Once you have located the line containing "Given: Go to Offres spéciales menu item" in the material below, return it exactly along with each line after it through the line containing "The height and width of the screenshot is (391, 622).".

» **Exercise data**

/---

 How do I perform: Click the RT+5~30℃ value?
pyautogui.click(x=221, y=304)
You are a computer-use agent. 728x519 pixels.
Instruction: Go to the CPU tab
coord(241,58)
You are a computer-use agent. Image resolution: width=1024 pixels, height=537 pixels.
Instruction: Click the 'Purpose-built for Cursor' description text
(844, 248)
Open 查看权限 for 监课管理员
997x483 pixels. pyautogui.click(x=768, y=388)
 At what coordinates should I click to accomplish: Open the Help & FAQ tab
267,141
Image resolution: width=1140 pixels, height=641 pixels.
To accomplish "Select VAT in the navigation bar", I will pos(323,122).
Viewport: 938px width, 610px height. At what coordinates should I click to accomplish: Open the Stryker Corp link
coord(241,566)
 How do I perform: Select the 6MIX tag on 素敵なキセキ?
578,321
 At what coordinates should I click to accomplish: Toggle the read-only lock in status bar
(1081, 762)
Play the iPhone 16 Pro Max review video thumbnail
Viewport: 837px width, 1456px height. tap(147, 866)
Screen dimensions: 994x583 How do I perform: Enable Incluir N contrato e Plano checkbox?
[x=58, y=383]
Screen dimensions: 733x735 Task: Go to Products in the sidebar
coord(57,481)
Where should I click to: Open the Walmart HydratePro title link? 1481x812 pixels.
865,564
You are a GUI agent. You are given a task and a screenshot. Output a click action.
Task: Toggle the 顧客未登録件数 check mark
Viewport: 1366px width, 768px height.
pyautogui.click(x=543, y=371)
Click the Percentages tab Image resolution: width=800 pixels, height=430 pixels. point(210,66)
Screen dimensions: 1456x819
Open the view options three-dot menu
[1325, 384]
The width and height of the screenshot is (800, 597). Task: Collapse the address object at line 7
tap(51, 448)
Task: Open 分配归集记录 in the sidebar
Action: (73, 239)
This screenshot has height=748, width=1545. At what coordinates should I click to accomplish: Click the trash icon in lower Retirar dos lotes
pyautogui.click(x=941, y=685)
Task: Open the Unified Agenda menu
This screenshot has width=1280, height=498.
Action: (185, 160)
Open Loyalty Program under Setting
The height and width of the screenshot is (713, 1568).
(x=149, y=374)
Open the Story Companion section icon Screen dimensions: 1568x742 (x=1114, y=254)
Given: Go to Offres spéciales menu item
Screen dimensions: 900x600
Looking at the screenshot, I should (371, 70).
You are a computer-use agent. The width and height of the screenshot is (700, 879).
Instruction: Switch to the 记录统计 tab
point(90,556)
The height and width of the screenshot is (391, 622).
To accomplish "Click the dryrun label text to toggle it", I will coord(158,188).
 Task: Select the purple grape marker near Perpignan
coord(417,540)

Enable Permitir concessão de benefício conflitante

\---

» **Worked solution**
Given: Go to Offres spéciales menu item
Screen dimensions: 900x600
Looking at the screenshot, I should (371, 70).
You are a computer-use agent. The width and height of the screenshot is (700, 879).
Instruction: Switch to the 记录统计 tab
point(90,556)
The height and width of the screenshot is (391, 622).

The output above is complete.